SET OF TASKS ->
a: Copy a passage from the zombie movie review below word for word, beginning at the words "Yet, unlike the" and stopping after "graphic than this).".
b: Using the zombie movie review below, decide whether each statement agrees with it, and answer yes or no with the deciding words quoted from the review: (i) The movie's climax takes place in a lab. (ii) The movie carries an R rating. (iii) David Morse plays a man who was in South Korea when the outbreak began.
c: Write the next part of the zombie movie review below, picking up right after its final sentence.

TEXT SEGMENT ->
━━━━━━━━━━━━━━━━
Gerry and a few soldiers fly to Israel, and this sets the stage for the movie’s impressive technological centerpiece: the wall-climbing zombie invasion of Jerusalem.

“WWZ” also deserves kudos for not following the predictable action-movie pattern of getting bigger and louder as it roars toward its conclusion. In fact, the climax — set within the confines of a lab — is downright intimate, more “Andromeda Strain” than “A Good Day to Die Hard.” And there’s a brief but chilling performance from David Morse, who plays a man who was in North Korea at the time of the outbreak. There, he had all his teeth forcibly removed, which was how that country tried to stem the zombie tide — if nobody has teeth, no one can be bitten. (Now that would make a really scary movie.)

Israeli actress Daniella Kertesz is also strong as a soldier trying to keep Gerry safe as things fall apart.

Lacking the dread

Yet, unlike the best in the zombie genre, the movie doesn’t tap deep into the existential dread of succumbing to mob bloodlust and the fear of the crowd. Maybe it’s because of Pitt’s star wattage (you know nothing really bad is going to happen to him). Maybe it’s because “WWZ” is PG-13 and viewers don’t see zombies snacking on innards like lunch meat (the average episode of “The Walking Dead” is more graphic than this).
━━━━━━━━━━━━━━━━
DATA EXTRACT ->
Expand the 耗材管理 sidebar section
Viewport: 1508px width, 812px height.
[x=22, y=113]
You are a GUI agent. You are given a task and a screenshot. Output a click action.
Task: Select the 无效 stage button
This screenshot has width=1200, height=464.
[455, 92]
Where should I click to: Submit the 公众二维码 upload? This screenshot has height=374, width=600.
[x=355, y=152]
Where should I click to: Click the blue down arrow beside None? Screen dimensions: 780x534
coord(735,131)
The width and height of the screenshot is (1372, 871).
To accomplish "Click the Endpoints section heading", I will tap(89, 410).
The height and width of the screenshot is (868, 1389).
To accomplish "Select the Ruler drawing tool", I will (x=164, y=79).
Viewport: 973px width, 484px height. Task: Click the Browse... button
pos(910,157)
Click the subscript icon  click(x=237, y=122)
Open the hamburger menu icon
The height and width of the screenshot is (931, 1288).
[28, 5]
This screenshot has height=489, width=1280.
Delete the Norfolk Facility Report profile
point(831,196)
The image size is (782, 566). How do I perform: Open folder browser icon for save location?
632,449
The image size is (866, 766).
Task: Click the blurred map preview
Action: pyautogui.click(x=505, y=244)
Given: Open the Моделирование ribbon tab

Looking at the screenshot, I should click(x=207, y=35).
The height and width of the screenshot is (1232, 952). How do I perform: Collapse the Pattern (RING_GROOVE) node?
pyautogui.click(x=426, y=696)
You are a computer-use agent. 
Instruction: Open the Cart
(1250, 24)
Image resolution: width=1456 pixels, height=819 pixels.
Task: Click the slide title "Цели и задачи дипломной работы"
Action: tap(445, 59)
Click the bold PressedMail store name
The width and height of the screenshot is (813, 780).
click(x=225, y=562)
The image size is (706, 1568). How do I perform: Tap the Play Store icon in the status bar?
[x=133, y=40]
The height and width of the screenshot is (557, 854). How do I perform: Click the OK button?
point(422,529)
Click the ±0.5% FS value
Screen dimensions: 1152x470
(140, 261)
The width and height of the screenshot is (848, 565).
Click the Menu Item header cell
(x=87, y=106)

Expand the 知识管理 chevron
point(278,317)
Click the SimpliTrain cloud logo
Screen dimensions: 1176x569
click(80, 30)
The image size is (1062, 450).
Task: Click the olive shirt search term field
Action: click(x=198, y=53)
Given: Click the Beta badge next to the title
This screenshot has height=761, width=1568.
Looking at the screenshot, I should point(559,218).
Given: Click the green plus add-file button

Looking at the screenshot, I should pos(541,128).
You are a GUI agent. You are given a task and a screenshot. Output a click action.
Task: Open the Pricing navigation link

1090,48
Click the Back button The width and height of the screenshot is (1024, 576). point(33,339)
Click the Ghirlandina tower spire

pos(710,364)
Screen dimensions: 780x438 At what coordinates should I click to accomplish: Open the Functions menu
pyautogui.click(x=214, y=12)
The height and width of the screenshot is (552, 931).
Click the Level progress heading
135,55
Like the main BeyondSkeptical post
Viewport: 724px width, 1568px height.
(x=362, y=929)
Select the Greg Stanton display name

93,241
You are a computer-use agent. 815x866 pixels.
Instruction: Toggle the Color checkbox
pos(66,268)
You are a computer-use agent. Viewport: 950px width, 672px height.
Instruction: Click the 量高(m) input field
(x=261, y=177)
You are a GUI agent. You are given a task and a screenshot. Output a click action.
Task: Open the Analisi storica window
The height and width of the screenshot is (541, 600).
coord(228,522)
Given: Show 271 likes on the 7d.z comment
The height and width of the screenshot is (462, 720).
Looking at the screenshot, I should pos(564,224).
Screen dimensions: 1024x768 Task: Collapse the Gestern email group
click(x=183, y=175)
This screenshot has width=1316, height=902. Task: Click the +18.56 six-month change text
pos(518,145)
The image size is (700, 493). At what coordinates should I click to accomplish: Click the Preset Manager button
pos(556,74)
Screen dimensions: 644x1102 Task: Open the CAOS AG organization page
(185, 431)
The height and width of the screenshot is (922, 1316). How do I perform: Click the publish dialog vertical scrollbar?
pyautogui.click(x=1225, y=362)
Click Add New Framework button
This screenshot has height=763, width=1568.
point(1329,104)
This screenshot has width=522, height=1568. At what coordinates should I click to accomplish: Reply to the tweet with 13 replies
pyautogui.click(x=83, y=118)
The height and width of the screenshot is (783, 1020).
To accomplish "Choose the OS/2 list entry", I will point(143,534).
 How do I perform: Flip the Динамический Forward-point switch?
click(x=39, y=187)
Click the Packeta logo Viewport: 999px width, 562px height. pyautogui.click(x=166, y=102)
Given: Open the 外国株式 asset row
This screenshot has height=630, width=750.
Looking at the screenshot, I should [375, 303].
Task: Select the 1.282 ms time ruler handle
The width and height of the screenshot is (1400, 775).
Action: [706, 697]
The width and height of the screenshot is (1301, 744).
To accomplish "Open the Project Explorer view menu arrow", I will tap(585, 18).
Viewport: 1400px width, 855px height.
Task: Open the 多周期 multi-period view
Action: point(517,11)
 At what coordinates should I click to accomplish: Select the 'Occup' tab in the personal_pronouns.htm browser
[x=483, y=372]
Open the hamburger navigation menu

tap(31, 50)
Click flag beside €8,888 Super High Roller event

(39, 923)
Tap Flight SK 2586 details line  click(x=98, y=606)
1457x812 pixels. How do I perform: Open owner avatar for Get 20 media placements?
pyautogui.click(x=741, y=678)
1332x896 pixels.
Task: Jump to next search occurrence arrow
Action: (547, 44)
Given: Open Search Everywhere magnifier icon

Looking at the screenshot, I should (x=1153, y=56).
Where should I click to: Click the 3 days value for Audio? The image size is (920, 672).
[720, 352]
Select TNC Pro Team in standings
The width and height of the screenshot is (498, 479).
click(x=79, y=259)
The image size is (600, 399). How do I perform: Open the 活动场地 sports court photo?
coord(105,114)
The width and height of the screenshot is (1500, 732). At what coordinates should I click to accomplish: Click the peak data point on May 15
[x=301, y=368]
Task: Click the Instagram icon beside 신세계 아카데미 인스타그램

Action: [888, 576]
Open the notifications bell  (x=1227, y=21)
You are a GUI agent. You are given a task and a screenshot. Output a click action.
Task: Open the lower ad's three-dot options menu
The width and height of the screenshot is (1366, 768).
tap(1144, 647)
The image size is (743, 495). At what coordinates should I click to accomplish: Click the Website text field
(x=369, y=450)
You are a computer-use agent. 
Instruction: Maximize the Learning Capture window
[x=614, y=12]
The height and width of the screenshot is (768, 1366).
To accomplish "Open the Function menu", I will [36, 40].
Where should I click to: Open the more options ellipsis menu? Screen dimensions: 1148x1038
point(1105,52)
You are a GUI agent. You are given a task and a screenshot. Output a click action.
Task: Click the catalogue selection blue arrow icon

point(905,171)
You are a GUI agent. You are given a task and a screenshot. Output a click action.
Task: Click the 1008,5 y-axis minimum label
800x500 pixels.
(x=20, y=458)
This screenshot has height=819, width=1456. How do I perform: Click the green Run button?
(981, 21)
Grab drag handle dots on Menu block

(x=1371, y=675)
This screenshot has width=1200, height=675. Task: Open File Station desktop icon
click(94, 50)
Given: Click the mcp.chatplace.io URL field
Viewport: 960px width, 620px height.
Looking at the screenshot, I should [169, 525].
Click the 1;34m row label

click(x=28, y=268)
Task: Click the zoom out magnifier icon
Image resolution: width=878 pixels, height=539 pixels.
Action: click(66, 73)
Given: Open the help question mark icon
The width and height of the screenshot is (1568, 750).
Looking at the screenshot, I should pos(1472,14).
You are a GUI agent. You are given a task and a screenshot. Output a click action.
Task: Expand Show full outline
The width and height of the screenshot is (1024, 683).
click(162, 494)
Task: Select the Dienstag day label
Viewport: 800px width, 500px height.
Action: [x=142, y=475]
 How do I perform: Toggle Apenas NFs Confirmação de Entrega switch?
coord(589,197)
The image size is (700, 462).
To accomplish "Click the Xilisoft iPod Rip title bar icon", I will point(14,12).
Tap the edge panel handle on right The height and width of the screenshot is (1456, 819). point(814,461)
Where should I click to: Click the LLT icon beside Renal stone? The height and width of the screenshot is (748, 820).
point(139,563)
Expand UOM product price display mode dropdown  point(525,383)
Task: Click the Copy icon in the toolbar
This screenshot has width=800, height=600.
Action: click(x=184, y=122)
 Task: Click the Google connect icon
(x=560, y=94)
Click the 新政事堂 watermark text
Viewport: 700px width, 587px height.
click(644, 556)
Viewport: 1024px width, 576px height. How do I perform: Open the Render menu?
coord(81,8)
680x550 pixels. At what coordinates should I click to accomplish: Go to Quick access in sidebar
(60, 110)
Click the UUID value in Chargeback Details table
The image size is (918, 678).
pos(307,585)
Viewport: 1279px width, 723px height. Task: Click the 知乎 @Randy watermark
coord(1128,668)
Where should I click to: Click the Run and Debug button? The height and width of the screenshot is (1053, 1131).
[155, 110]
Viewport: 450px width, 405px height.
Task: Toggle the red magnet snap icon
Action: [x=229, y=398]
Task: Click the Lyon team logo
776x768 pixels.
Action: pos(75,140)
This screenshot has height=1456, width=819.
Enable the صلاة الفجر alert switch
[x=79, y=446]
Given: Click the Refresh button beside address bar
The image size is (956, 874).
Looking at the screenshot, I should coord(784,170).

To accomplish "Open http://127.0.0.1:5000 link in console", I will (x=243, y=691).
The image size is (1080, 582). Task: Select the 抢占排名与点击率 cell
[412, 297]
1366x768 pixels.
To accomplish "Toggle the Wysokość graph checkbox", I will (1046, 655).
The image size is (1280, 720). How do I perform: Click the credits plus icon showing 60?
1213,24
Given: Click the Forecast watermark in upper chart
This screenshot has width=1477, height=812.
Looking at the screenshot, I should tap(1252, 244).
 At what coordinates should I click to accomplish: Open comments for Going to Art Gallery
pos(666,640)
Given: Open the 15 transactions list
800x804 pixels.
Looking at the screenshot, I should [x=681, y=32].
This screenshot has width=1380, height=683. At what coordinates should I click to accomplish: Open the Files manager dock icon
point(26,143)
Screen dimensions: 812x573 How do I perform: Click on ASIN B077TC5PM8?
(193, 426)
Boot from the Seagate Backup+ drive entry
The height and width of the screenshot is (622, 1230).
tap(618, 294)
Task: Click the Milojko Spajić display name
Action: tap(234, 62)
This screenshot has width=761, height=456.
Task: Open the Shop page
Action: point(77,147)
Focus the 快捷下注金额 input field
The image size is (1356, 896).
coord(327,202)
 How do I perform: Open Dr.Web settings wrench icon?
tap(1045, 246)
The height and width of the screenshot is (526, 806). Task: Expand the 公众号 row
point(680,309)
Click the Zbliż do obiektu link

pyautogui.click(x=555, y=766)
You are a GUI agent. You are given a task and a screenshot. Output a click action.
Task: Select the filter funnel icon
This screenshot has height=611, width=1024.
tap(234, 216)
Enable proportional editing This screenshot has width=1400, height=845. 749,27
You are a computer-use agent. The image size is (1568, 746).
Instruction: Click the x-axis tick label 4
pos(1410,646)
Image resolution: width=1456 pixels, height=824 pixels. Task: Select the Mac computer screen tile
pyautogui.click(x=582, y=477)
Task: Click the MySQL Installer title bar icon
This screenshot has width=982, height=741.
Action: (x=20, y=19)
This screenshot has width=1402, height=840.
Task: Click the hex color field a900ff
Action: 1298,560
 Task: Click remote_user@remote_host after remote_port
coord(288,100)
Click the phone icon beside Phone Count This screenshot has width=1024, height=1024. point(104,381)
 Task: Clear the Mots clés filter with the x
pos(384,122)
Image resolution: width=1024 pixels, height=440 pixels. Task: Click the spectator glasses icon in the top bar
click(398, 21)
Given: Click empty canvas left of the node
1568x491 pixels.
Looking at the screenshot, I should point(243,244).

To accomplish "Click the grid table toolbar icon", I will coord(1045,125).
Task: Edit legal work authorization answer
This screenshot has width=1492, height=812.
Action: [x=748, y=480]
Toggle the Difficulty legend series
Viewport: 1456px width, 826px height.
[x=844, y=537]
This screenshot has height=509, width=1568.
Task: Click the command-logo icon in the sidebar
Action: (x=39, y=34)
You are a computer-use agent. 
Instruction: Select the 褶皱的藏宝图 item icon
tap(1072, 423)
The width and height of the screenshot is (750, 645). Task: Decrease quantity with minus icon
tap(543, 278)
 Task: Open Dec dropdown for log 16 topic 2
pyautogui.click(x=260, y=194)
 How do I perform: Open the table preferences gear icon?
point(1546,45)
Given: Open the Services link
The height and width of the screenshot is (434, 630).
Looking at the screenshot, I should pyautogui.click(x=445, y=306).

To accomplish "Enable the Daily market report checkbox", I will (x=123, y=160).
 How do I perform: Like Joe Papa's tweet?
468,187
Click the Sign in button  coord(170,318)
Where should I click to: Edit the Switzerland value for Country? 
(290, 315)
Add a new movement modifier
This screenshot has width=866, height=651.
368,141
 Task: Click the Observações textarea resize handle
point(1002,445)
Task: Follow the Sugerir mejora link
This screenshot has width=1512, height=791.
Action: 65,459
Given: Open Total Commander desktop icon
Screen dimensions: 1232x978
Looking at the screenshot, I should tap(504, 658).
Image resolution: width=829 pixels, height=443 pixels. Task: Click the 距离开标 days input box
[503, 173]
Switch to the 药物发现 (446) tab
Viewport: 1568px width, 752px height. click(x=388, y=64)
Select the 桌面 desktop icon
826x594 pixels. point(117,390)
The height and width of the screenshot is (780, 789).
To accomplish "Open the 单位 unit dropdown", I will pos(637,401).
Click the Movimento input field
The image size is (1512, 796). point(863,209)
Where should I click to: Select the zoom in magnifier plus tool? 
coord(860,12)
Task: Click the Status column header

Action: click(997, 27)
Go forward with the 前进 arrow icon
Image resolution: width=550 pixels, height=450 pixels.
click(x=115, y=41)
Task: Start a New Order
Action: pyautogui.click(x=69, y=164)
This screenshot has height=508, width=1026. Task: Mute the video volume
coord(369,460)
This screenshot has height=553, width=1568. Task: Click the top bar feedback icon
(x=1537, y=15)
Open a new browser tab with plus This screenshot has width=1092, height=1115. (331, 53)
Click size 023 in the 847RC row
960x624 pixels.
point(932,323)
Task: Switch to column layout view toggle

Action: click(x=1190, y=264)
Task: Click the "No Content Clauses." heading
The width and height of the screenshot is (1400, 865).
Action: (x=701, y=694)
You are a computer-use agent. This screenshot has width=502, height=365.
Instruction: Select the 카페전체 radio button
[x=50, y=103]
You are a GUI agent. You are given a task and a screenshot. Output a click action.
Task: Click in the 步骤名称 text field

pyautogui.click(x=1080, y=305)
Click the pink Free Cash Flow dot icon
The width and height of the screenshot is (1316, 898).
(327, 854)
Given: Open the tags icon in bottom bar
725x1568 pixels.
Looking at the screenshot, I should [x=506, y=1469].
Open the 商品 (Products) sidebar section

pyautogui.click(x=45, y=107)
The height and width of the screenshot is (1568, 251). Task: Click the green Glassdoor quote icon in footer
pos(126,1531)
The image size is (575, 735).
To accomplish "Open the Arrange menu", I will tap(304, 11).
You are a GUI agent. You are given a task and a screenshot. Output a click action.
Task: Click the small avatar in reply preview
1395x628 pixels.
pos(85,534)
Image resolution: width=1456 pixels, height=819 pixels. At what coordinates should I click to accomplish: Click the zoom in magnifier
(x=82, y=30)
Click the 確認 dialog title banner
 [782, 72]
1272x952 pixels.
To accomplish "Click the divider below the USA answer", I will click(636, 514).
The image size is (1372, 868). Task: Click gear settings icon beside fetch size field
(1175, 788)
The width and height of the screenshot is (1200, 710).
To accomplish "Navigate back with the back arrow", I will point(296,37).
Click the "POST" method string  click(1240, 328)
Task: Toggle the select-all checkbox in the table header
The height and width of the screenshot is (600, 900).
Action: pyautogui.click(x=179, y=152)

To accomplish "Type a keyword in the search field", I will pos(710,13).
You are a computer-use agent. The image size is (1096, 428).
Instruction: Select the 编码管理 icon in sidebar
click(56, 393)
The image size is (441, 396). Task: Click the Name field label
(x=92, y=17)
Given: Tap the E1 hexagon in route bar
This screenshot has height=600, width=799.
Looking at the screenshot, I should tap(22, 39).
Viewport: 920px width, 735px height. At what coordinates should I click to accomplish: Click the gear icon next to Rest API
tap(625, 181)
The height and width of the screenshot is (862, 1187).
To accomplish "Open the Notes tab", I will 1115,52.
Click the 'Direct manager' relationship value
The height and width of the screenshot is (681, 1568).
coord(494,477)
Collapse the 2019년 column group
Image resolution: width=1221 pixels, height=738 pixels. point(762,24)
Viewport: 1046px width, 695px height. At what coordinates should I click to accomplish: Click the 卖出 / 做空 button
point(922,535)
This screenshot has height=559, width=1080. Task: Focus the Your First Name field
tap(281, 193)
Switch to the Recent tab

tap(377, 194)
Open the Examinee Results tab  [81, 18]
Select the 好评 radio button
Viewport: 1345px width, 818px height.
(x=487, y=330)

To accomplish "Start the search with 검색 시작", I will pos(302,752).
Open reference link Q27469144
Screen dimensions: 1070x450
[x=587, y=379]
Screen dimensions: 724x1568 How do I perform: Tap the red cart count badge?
━━━━━━━━━━━━━━━━
ANSWERS BELOW ->
a:
Yet, unlike the best in the zombie genre, the movie doesn’t tap deep into the existential dread of succumbing to mob bloodlust and the fear of the crowd. Maybe it’s because of Pitt’s star wattage (you know nothing really bad is going to happen to him). Maybe it’s because “WWZ” is PG-13 and viewers don’t see zombies snacking on innards like lunch meat (the average episode of “The Walking Dead” is more graphic than this).

b:
(i) Yes: "the climax — set within the confines of a lab — is downright intimate"
(ii) No: "“WWZ” is PG-13"
(iii) No: "who was in North Korea at the time of the outbreak"

c:
More likely, it’s because the film, which reportedly had a troubled production, had so many writers (five), that it sometimes feels choppy and disconnected. Matthew Fox, as a soldier, comes and goes before you even realize that he’s there.

Plus, there are nagging questions left unanswered, like why certain parts of the planet — for instance, Wales and Nova Scotia — seem relatively unscathed from the zombie hordes. Do zombies hate cold, clammy weather?

Most likely, it will all become clear in the sequel. Because you know that Hollywood, the biggest zombie of them all, won’t be able to resist the taste of that.